Kyriarchy, Ethics, and False Perspective

While searching for something completely unrelated I ran across the following post from last April by Jender of Feminist Philosophers.

Lt Colonel Diane Beaver was a staff judge advocate at Guantanamo Bay. She describes discussions about what “interrogation techniques” to use, in which colleagues took ideas from the TV show 24:

The younger men would get particularly agitated, excited even: “You could almost see their dicks getting hard as they got new ideas.” A wan smile crossed Beaver’s face. “And I said to myself, you know what, I don’t have a dick to get hard. I can stay detached.”

Then she gave her approval to waterboarding.

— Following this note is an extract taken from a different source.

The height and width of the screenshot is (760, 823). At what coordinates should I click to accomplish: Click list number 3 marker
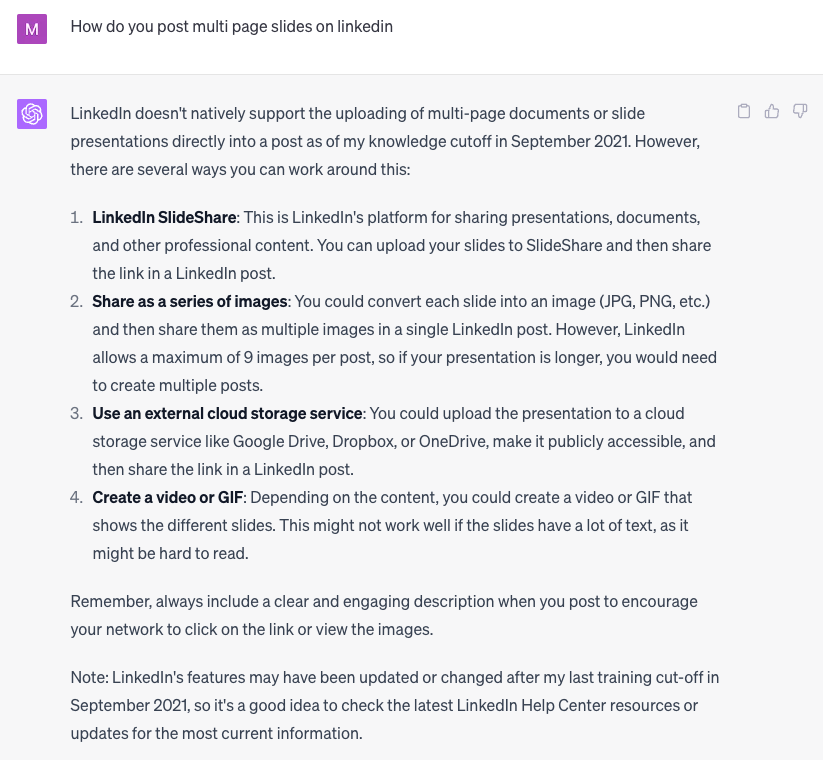[77, 414]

Standpoint theorists have argued for the claim that women or members of other marginalised groups may be able to attain superior positions for acquiring knowledge, at least of particular subject matters. But none of them would ever have endorsed the claim that female anatomy makes one automatically superior in judgments about torture techniques. The privileged standpoint(s) are not meant to be due simply to anatomy, and— most importantly, but most commonly overlooked by critics— they’re meant to be the product of a lot of hard intellectual work, rather than automatic. For more on standpoint theory, go here.

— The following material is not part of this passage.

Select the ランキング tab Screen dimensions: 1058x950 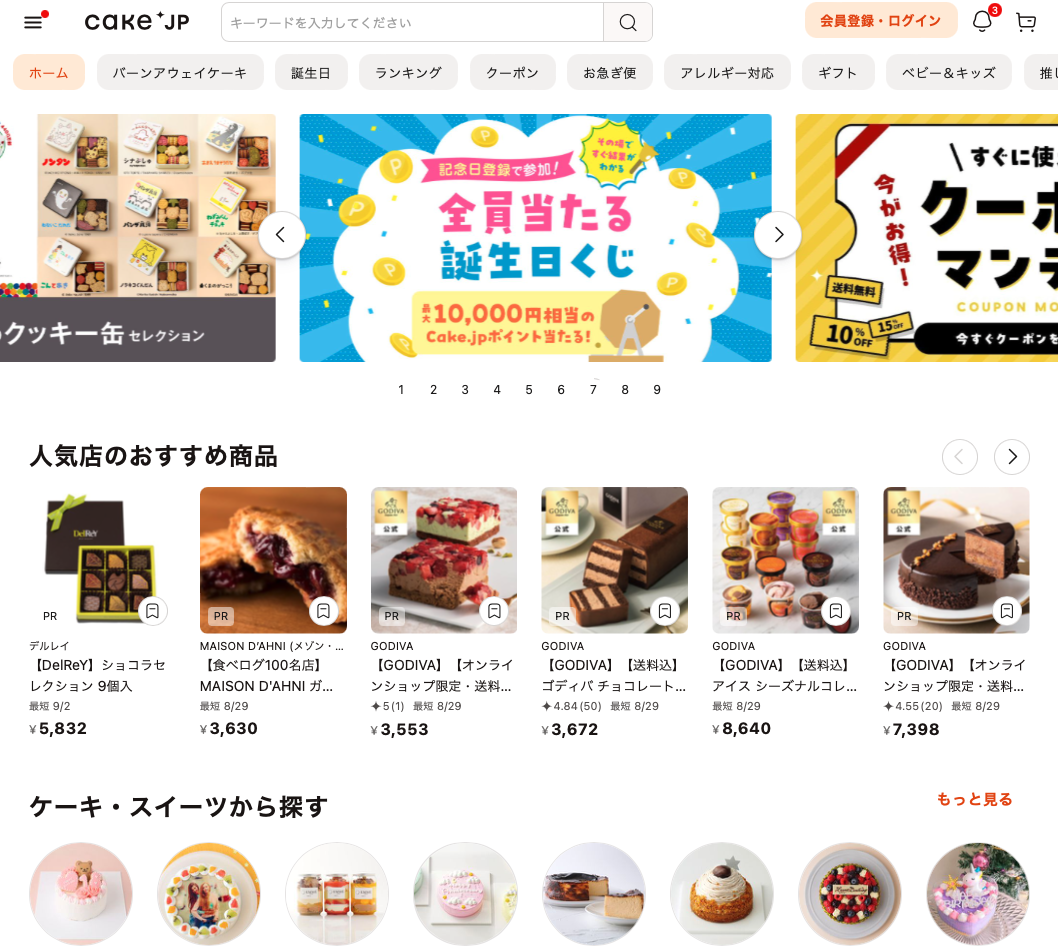pyautogui.click(x=408, y=72)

I nicked the whole post from here.

Seems like another failure to incorporate Elisabeth Schussler Fiorenza’s concept of kyriarchy into ethical decision making. In the context of the Guantanamo decision-making process having a penis (at least as represented in Lt. Colonel Beaver’s testimony) provided no advantage, but not having a penis provided no advantage either… while creating the (mistaken) impression it did.

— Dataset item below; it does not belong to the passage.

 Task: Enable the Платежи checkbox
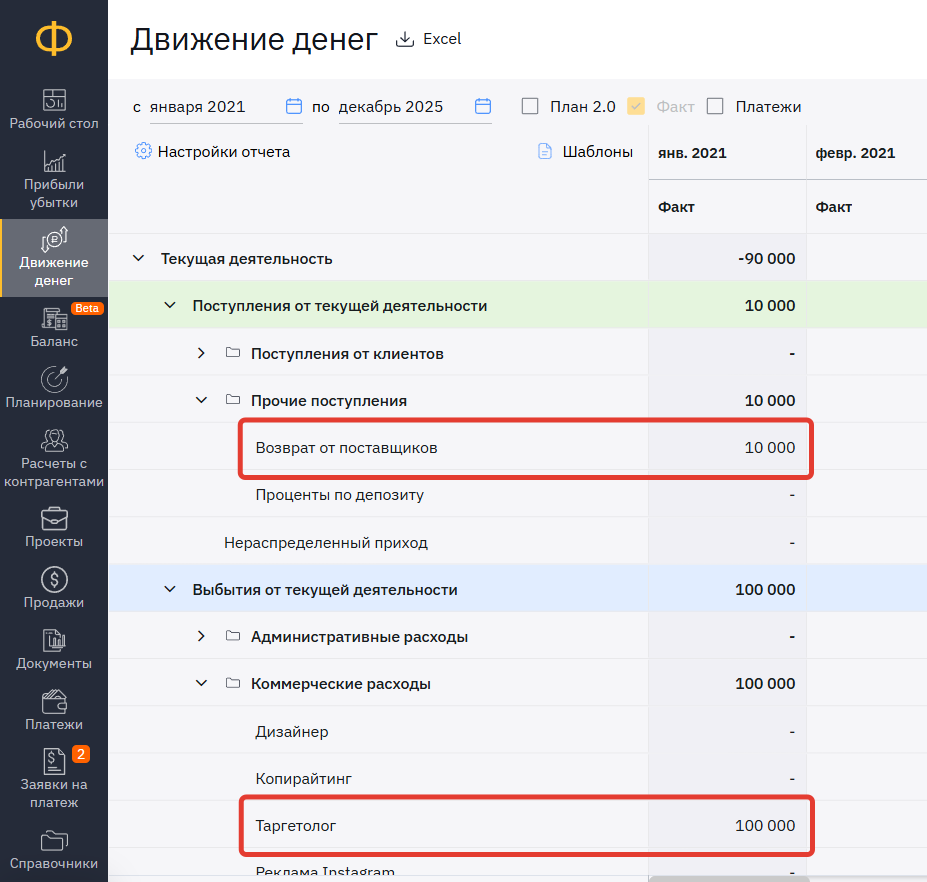(715, 106)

"Not My Problem" Isn't Always Part of the Solution

Just a Girl of Don’t Ask Me- I’m Just A Girl, a former model, raises some pretty interesting questions. (All emphasis hers.)


I think the how can we reconcile what we like doing with the risk of harming others? discussion is one that needs to be had within the fetish and bondage photography community.

How can one “responsibly” create and display content that is potentially triggering and/or disturbing to sexual assault survivors (and sometimes other folks, too)? Do people who create this kind of content have an obligation to be extra sensitive to the needs of sexual assault survivors?

There’s not a discussion being had that I know of.

There seems to be a lot of Not my problem! and It’s freedom of expression/speech! comments being thrown about whenever it’s brought up.
Read the excerpt in context here.

One of these days I’ve got to write about triggering, especially given the shooting at my family’s church last week, but for now I’d just like to say that yeah, it seems like there are a lot of areas where people fly the (perfectly valid, often even perfectly legal!) “not my problem” flag. It’s technically true that BDSM practitioners have no responsibility for 3rd parties who’s childhood abuse issues are triggered. It’s technically legal that animal testers have no responsibility for any, say, anti-vivisectionists who’s issues are triggered. It’s technically not Sean Hannity, Bill O’Reilly, or some Knoxville gun dealer’s responsibility that they gave Jim Adkisson the means and motivation to shotgun a bunch of people watching children perform songs from Annie. And I’m perfectly serious, they’re under no obligation to do anything about anyone else’s problem. They’re really not!

Whether they’re smart to leave it at “I have every right…” is a different question.

But here’s the deal, and why I think JaGirl asking is different from, say, me asking it: I wouldn’t be anchored by my right because in her instance I’m neither a fetish/bondage model or photographer.

I feel comfortable raising this issue because there are related areas where I benefit from the umbrella of rights to, say, be my own model and photographer… while, of course, there are other areas (ahem Knoxville-area gun dealers) where “Not my problem” probably isn’t the most diplomatic course of action even if it is well within their legal rights. (And, obviously, no, I’m not equating fetish photography with gun dealers, instead I’m equating culture subject to repeated calls for restriction or elimination with culture subject to repeated calls for restriction or elimination.)